Wall Street likely behind Bitcoin dips — not crypto miners
Cryptocurrency miners aren’t keeping the price of Bitcoin down — it’s probably Wall Street fat cats dumping on the retail crowd.
Data from blockchain crew Glassnode (and shared by CoinDesk) shows Bitcoin miners are on track to send just 1,200 BTC ($46 million) to exchanges this week.
That’s way below the average since July 2020, and far under what’s required to move markets in any meaningful way.
For scale, $9.7 billion worth of BTC has transacted on crypto exchanges in the past day — which means weekly transfers from miners to exchanges represent less than 1% of BTC traded on any given day.
On-chain data does point to a four-day period at the end of December, when around $567 million worth of Bitcoin flowed out of mining wallets (equal to around 1% of their total holdings).
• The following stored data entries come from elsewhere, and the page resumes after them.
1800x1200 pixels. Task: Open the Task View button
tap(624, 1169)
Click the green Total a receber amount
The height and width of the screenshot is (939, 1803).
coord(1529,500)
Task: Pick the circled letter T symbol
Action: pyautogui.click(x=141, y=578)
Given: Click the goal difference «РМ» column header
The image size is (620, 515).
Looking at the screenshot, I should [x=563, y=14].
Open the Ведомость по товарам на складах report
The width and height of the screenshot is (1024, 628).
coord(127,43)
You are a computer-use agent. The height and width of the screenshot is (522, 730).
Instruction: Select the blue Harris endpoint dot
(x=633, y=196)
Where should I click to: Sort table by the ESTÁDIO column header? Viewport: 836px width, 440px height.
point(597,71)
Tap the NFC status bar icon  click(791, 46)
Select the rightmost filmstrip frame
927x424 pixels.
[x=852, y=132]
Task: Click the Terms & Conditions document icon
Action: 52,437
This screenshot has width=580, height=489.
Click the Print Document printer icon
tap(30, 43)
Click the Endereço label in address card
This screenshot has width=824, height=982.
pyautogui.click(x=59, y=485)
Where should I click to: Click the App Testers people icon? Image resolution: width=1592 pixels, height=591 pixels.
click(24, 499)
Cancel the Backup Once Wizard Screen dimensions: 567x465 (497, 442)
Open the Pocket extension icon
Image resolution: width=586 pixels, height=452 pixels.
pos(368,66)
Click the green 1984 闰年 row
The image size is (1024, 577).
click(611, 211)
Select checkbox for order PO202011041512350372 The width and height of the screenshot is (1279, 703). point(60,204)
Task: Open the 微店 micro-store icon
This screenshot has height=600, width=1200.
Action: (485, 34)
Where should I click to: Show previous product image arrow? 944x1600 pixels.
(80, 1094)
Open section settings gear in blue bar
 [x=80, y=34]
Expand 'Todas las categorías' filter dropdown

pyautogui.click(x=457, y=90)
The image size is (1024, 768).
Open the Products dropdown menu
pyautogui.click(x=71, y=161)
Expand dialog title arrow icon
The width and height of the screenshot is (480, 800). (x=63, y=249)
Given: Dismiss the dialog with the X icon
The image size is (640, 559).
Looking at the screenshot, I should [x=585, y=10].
It’s tempting to link Bitcoin’s correction of up to 29% in early January to those outflows.
But again, Glassnode’s data doesn’t support that theory. The firm reported exchanges received just 11% of that Bitcoin.
[Read more: Crypto funds took profits as Bitcoin hit record high, report]
So, if not miners, who’s stifling BTC? CoinDesk rightly posited it could be the Wall Street types — who’ve spent months whipping the media into a frenzy by predicting it could hit anywhere from $146,000 to $1 million.